• [Data entries]:

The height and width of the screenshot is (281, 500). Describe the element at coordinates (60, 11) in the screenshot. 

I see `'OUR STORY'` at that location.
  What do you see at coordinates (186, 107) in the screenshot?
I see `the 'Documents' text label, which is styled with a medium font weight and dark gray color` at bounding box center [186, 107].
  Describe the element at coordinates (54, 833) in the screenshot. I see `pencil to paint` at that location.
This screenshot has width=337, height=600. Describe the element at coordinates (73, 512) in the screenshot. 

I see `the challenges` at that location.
==
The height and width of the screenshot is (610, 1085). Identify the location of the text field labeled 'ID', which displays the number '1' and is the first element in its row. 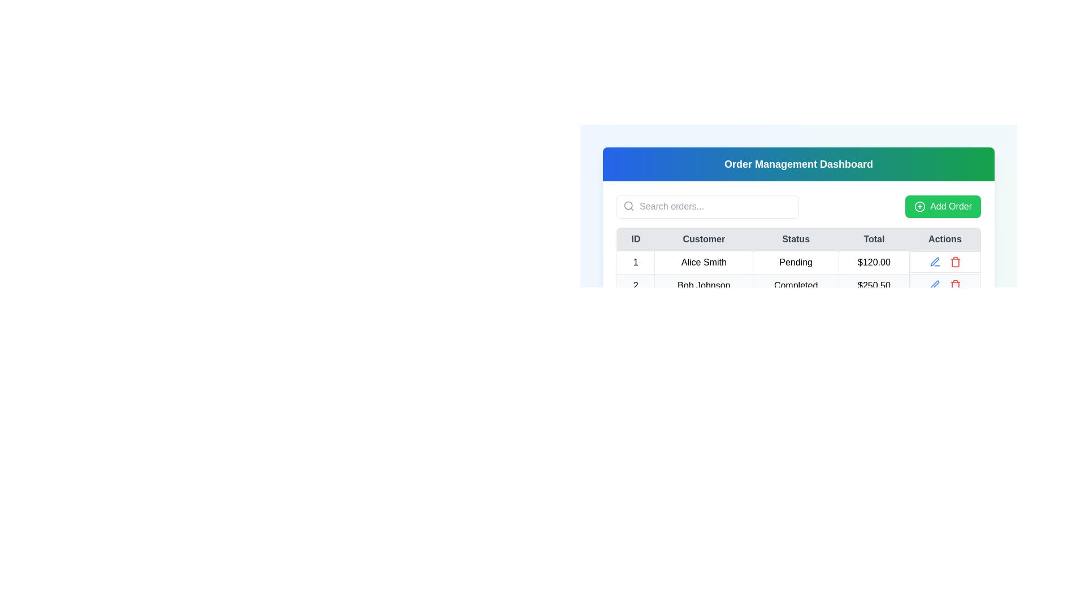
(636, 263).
---
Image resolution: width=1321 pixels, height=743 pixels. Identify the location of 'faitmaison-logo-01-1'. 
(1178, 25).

• [Set task]:
Please render the lines starting at the line containing "Image resolution: width=1321" and ending at the line containing "(1178, 25)." as a numbered list, leaving out any blank lines.

• [Full response]:
1. Image resolution: width=1321 pixels, height=743 pixels. Identify the location of 'faitmaison-logo-01-1'. 
2. (1178, 25).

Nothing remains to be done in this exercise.